### EXTRACTED TEXT:
Fifty leading payday lenders, accounting for 90 per cent of the market, were each given 12 weeks by the OFT to prove they have addressed areas of non-compliance identified during the payday lending review.  

  • Nineteen of the 50 lenders have left the payday market.
  • The OFT currently has investigations open into six payday lenders and is reviewing detailed evidence on another 15 lenders.

In addition to the 50 leading lenders, and since the OFT published the final payday review report in March:

  • Three firms engaged in payday lending have had their licences revoked after their appeals against OFT determinations were either dropped or struck out by the First Tier Tribunal.
  • Another four lenders have also surrendered their licences.

OFT confirms investigation into former payday lender Toothfairy (10 January 2014)

The OFT can today confirm that it was investigating payday lender Web Loans Processing Limited (previously Toothfairy Finance Limited) and two associated debt collection firms, Marshall Hoares Bailiffs Ltd (previously Toothfairy Cheque Cashing Ltd) and Northern Debt Recovery Ltd.

Page and screen pointing data:
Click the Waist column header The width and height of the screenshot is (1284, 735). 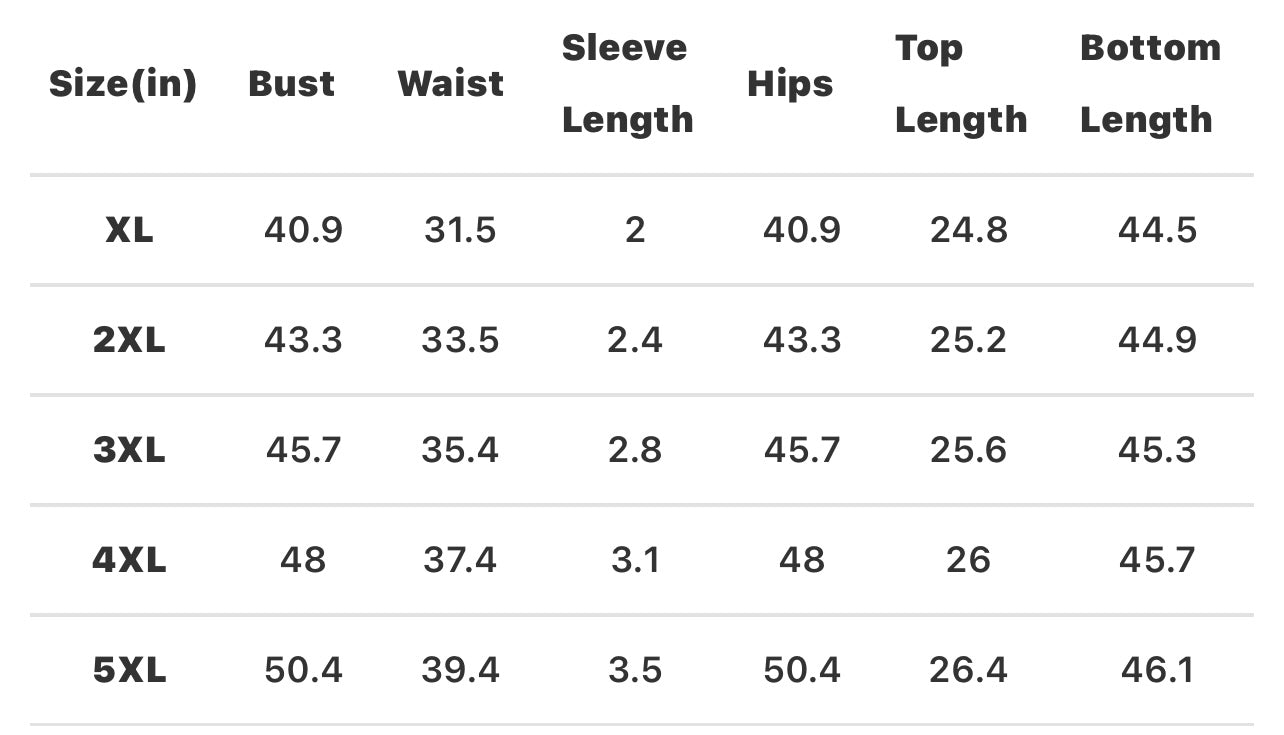click(451, 84)
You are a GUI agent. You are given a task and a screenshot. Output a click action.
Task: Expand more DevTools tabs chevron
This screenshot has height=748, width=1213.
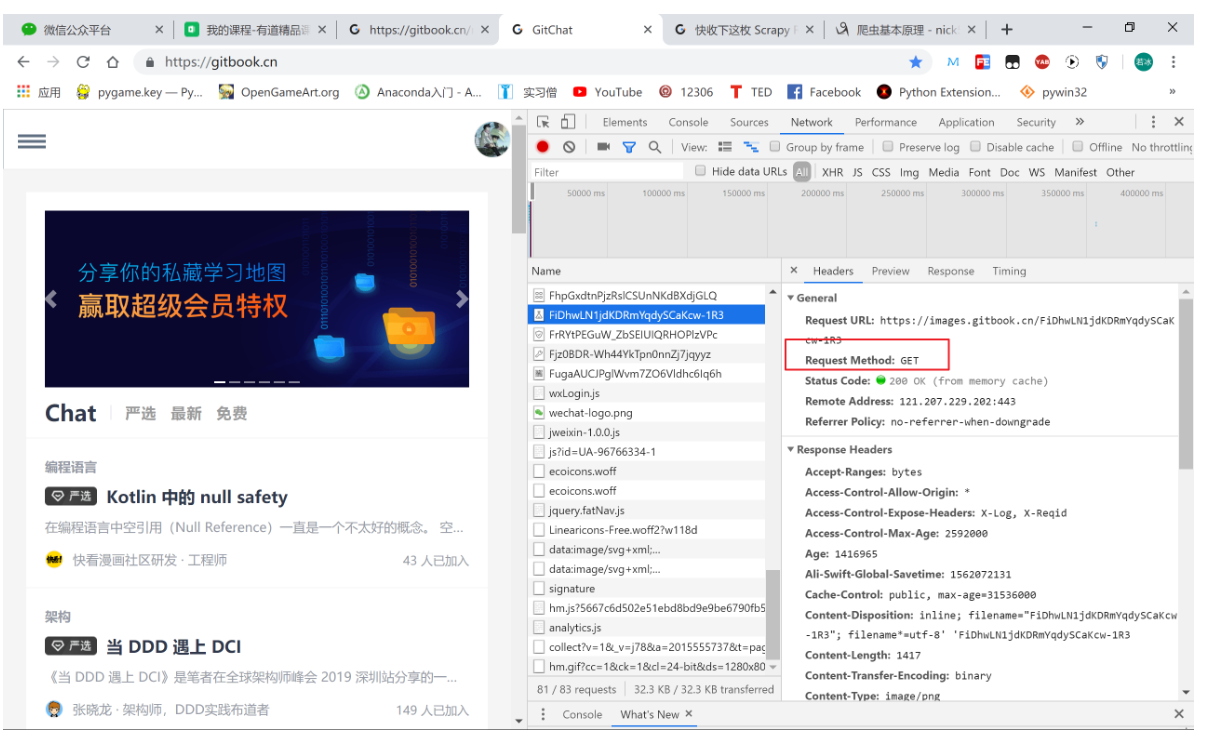pyautogui.click(x=1079, y=122)
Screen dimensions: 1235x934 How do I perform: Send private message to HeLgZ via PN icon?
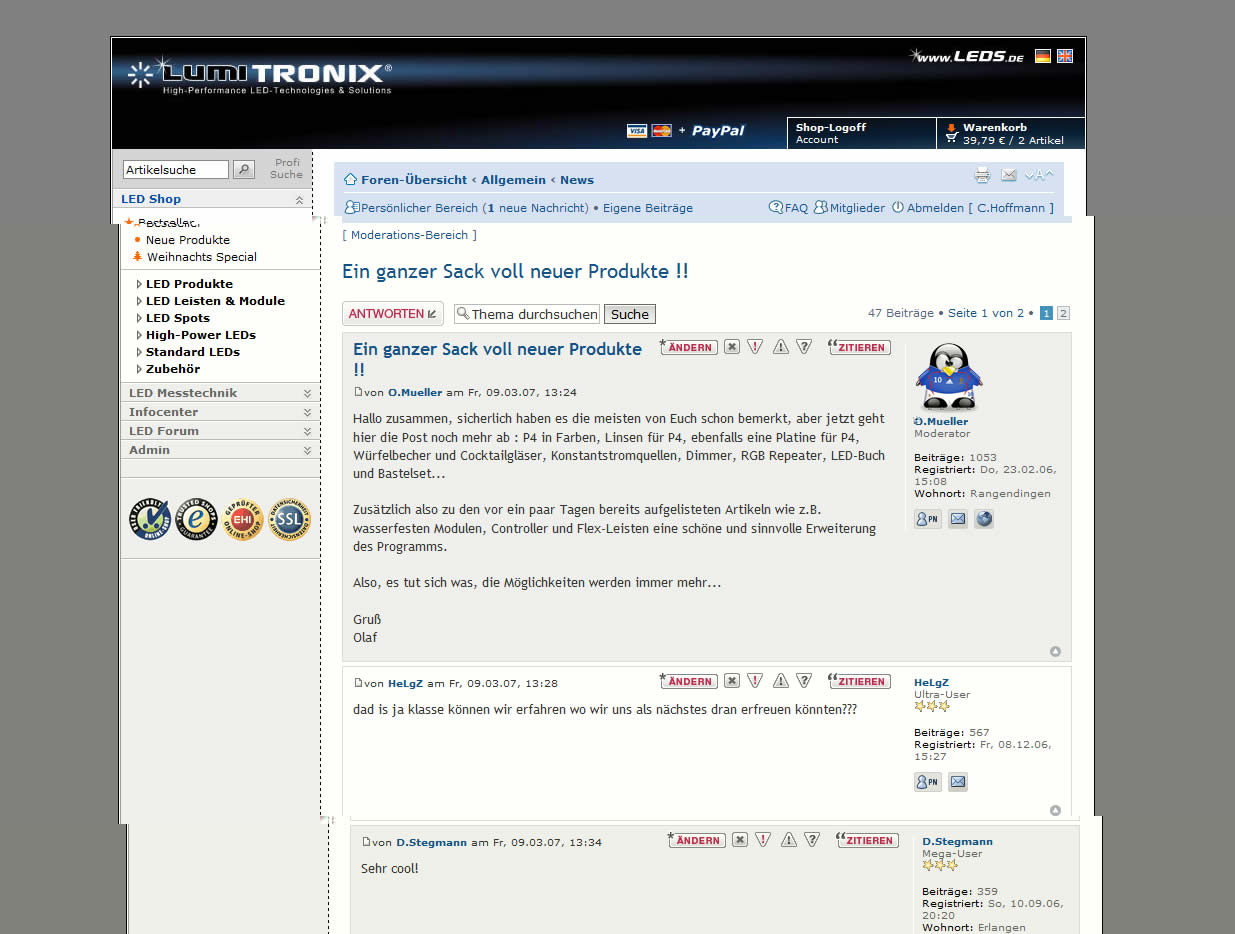click(927, 782)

### SHORT PROBLEM A:
Duplicate the part of the payday lending passage starting with "Fifty leading payday" and going on through "First Tier Tribunal.".
### SHORT PROBLEM B:
According to the payday lending passage, how many of the 50 leading payday lenders have left the payday market?
### SHORT PROBLEM C:
Write the next part of the payday lending passage, picking up after its last sentence.

### RIGHT ANSWER A:
Fifty leading payday lenders, accounting for 90 per cent of the market, were each given 12 weeks by the OFT to prove they have addressed areas of non-compliance identified during the payday lending review.  

  • Nineteen of the 50 lenders have left the payday market.
  • The OFT currently has investigations open into six payday lenders and is reviewing detailed evidence on another 15 lenders.

In addition to the 50 leading lenders, and since the OFT published the final payday review report in March:

  • Three firms engaged in payday lending have had their licences revoked after their appeals against OFT determinations were either dropped or struck out by the First Tier Tribunal.

### RIGHT ANSWER B:
Nineteen of the 50 lenders have left the payday market.

### RIGHT ANSWER C:
Web Loans Processing Limited went into administration on 28 November 2013, and the consumer credit licences for Northern Debt Recovery Ltd and Marshall Hoares Bailiffs Ltd were surrendered by the companies, following a request by the OFT, and will formally terminate on 14 January 2014.

In October 2010, the OFT imposed Requirements on CIM Technologies Ltd, an associated company that at that time was trading as payday lender Toothfairy Finance Limited.

Web Loans Processing Limited - a sister company - subsequently took over the lending business. Following concerns about their business practices, including concerns raised by Citizens Advice, the OFT opened a formal investigation. The investigation included an inspection visit in October 2013. 

David Fisher, Senior Director of Consumer Credit, said:

'The OFT had serious concerns about the business activities of these firms, which we were actively investigating. If they had not surrendered their licences it was our intention to take steps to revoke them.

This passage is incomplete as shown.